[start Excerpted passage]

Unrealistic and bad video games
[Falcon] Video games are sometimes
about being a power fantasy.
And in that, when a game
does unrealistic stuff,
it’s kind of expected and okay.
But what about when it’s not so good?
Hi, folks, it’s Falcon,
and today, on Gameranx,
10 unrealistic game
mechanics that actually suck.
Starting off with number
10, rare random drops.
If you’ve ever played an RPG or an MMO,
then you’ve experienced this scenario.
Someone in town tells you
to get 10 wolf spleens
or cow pies or I don’t know,
like, elixirs. (laughs)
So you go out and kill a wolf
or a cow, or a potion seller?
Although be careful with that last one,
they can be pretty shifty.
Also, be careful with the
elixir, it might be too strong.
Anyway, you kill that
stuff and you loot it,
and hey, no spleen, no cow pie, no elixir.
In a rational world,
that’s exactly what would happen, right?
Hey, you kill a wolf and you
get all the internal organs.
You kill a cow and I guess it
poops its final time. (laughs)
That’s not how it works
in video games though.
I mean this sort of thing
makes a little more sense
when you’re talking about equipment
that, like, an enemy might
or might not have on them.
But for the most part,
a lot of the randomness of loot drops
makes little to no sense.
It’s 100% just a gameplay
contrivance to keep you playing.
Like, the “Monster Hunter”

[end Excerpted passage]
[start Provided material]

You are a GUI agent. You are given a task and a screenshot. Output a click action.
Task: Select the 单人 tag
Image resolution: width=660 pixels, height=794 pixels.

[end Provided material]

Actions to take
**1)** In the transcript about unrealistic game mechanics, which mechanic is ranked number 10?
**2)** Write a continuation of the transcript about unrealistic game mechanics, picking up from its final words.

The results
**1)** Rare random drops.

**2)**
series, fantastic series,
but it can be pretty
lousy with the rare carves
and loot that you get from monsters,
which by all accounts,
should always drop after
killing and carving up a beast.
Like, oh, I don’t know, kill a monster,
maybe you should have
the ability to walk away
with a monster pelt or whatever, you know?
But it appears randomly.
Like, why is it so hard
to get some dragon claws?
I keep killing these
dragons and for some reason,
I don’t get any of their claws,
despite every one of them having claws.
That’s one of the more egregious examples,
but pretty much every
RPG has this mechanic
to some degree or another.
And no matter how you slice
it, it doesn’t make sense.
It’s unrealistic and it sucks.
Simple as that.
Like, those games are
long as hell anyways.
Why not just, you know, not
make me fight six battles
to take the wing of a pigeon or something?
At number nine, rubber banding.
Whoa! This is just infuriating.
So if you played a lot of racing games,
you know exactly what rubber
banding is, and you hate it.
It’s basically keep the
race more interesting.
Like rubber-banding is when
an AI car gets unnatural speed
when you have a dominating lead in a race.
In theory, it’s supposed to
work the other way as well.
Like cars will slow down
so you can catch up and stay in the race.
But that part’s okay, you’re the player,
and I understand that kind of,
well, there’s no point in playing
this if I’m going to lose.
But, like, when you’re really
far ahead, that feels great.
Just let me keep this, you know?
And it certainly just doesn’t matter
how good a driver you are,
you’d be racing perfectly,
hitting every turn at
the exact right angle,
carefully maximizing your speed
for most of the race to
dominate your opponents,
and last minute, some
otherwise useless AI racer
becomes Dale Earnhardt
and Batman combined.
When it feels like you
don’t have any control,
whether you win or lose a race,
that’s when the rubber banding
just gets out of control.
Like, certain “Mario Kart”
games are really bad about this,
especially when you combine
it with the powerful weapons
that racers in the back position get.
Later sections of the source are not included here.